Professor Wong stated that she thinks that the Google Book Settlement should be approved. She says that the second version is many ways an improvement on the first especially due to the resolution for the foreign rights owners. Leaving aside the anti-trust issues, she does not believe that dragging the copyright issue to trial would be beneficial. Professor Wong also stated that even though a private company is handling these licences, it may be no bad thing for the US to experience a licensing system. There are some cautions going forward beyond the Google Book Settlement which includes the treatment of orphan works. Professor Wong also stated that it has been frustrating for her that the US legislature has started initiatives dealing with orphan works but they have not gone anywhere. Although not mentioned by name this would include the Shawn Bentley Bill, which this IPKat knows intimately being the subject of her LLM dissertation, which was a good bill but never went anywhere. In addition, proposals for the exemption of Section 108 to the Copyright Act
-an exemption for libraries and private individuals - which still has gone nowhere. The Google Book Settlement is one elegant solution in addressing the problem of orphan works.

Professor Hughes (picture, left) from the Cardozo School of Law said the seeds of the Google Book project is that they make money from the Google Book Project, a little fact that Google always seems to forget when promoting the Settlement. Although, doctrinally, there may have been an argument for fair use, politically there is no way there could be fair use. The Statement of Interest from the US government filed in 2008 opposed the first settlement. The Statement of Interest focuses on market dominance of Google. The Department of Justice say they should not achieve anything more than first-mover advantage in scanning the books and then obtaining a licence. The settlement should not do anything more in prolonging market dominance. The recent filing in September 2010 characterized the revised Settlement as a “bridge too far”, which includes the issue of orphan works.

Mr. Lueder asked if orphan work legislation is misguided. The Department of Justice says that the Google Book Settlement is a private agreement substituting for legislation of private rights for members who are not present. This troubles Professor Hughes, and, as readers know ,the AmeriKat greatly (see her post here). Professor Hughes says that the wider issue is what does this project say about the system of publishing in the US as well as the role of libraries. Will we be entirely cutting out the middle-man in all of these processes? Professor Hughes says that if he was a librarian, he would be very concerned about the Google Book Project.

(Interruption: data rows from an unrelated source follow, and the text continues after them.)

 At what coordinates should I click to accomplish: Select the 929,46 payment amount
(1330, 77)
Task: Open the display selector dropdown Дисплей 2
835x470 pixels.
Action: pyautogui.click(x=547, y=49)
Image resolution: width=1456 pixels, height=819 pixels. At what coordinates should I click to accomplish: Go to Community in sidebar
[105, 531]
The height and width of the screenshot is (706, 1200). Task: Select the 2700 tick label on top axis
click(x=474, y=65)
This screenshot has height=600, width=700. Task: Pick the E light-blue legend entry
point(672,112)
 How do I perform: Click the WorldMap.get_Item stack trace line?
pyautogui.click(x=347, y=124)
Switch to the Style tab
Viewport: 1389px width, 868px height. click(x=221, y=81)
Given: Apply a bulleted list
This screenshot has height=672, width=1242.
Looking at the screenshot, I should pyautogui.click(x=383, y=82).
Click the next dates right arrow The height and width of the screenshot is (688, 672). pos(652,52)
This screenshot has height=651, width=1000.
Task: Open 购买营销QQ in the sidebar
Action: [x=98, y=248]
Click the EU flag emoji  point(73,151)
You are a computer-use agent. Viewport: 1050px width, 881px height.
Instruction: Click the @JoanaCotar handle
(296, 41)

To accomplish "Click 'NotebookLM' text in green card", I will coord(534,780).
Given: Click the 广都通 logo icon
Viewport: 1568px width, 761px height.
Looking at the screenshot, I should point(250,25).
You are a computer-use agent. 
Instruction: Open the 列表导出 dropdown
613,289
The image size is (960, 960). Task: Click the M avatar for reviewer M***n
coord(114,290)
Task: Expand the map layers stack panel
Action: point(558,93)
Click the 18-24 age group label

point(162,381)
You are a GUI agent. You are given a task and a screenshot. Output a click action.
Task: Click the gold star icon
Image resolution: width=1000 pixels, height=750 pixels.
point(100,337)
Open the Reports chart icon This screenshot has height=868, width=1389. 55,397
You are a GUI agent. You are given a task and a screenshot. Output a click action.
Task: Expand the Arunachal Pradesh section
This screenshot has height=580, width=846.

Mr. Lueder says that although we have recognized that we should not have private parties legislate on issues, the difficulty in the orphan works experience in Europe makes such private legislation seem attractive. Professor Hughes says that with the Google Book Settlement in the US we may be seeing a mixture of private settlement with the US Government guiding them in a quasi-legislative role of saying whether the settlement is acceptable or not – the “you are getting warmer, warmer. Nope, now you are colder” game.

Mr Justice Arnold (picture, right), in audience, argued that although Mr. Lueder says that legislation like orphan works is challenging the point surely is to balance the interests and make a judgment as to where that balance lies [a judge would say that, says the IPKat]. Why, said Mr Justice Arnold, does there have be a complete consensus on the legislative issue before legislation is made? Mr. Lueder says that every time they try to strike a balance in proposed legislation, they receive pressure from stakeholders and this constantly makes this legislative process challenging. He said that at times the rights holder community is so strong, that they feel that any strike of balance is an attack on their rights and this holds back the balance. Likewise with the other side of the camp, the IPKat says.

Admittedly, there was one more session in this afternoon but the AmeriKat, having sat under the halogens and suffering from a mean case of jet lag, stalked up to her hotel room to take a 40 minute Kat nap before dinner.